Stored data
== Segment start ==
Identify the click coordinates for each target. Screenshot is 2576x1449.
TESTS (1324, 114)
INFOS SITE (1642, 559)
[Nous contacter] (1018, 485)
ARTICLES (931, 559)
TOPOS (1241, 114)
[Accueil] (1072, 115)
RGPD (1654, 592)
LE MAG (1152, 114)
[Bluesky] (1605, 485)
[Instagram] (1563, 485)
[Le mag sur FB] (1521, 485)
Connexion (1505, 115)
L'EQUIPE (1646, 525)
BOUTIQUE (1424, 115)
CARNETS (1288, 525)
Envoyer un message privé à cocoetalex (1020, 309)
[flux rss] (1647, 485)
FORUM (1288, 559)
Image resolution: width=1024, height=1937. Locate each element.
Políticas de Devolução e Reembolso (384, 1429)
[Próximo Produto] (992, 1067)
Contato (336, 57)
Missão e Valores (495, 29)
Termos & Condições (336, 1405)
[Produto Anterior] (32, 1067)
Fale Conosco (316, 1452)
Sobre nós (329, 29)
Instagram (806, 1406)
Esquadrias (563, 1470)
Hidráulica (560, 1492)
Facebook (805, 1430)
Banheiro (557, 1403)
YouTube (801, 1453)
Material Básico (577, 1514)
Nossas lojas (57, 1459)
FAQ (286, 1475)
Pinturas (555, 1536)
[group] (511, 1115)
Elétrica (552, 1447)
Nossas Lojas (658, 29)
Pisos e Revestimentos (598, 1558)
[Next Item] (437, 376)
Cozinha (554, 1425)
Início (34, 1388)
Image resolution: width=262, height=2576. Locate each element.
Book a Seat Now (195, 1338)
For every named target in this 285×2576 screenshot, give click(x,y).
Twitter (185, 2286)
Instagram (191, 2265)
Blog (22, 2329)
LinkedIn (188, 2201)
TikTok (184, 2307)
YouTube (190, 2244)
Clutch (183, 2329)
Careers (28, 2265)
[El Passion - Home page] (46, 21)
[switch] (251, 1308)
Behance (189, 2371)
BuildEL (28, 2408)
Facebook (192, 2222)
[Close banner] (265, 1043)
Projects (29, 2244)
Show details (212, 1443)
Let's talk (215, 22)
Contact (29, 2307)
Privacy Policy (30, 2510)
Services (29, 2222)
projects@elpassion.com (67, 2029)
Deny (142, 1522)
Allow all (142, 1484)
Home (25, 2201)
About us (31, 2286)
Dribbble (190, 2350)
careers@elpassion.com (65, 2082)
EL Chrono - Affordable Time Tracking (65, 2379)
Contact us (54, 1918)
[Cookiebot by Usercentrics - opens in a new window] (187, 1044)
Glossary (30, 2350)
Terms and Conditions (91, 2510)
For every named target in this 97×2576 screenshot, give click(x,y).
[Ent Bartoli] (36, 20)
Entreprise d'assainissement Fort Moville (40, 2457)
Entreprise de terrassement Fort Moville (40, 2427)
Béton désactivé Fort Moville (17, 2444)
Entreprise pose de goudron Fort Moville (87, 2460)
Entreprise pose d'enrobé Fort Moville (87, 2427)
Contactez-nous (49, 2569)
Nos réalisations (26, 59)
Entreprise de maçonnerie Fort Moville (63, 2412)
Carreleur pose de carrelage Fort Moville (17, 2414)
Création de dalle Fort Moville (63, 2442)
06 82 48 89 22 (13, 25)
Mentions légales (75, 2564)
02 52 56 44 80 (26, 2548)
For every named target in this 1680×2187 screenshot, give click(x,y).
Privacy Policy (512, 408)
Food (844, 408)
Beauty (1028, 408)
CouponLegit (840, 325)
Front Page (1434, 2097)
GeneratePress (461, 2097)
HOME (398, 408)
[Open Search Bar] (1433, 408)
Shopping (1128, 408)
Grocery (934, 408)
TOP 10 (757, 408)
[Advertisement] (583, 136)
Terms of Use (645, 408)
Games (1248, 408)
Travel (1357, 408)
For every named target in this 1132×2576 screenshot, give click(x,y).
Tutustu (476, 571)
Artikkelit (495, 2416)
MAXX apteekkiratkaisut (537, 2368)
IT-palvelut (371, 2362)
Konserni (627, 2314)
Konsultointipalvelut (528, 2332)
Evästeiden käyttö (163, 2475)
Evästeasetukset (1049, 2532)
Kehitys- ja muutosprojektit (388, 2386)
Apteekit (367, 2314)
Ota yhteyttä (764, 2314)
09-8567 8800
== Segment end ==
- What to produce
If a line in the records above includes the string "elpassion", copy it.

- Result of this task
projects@elpassion.com (67, 2029)
careers@elpassion.com (65, 2082)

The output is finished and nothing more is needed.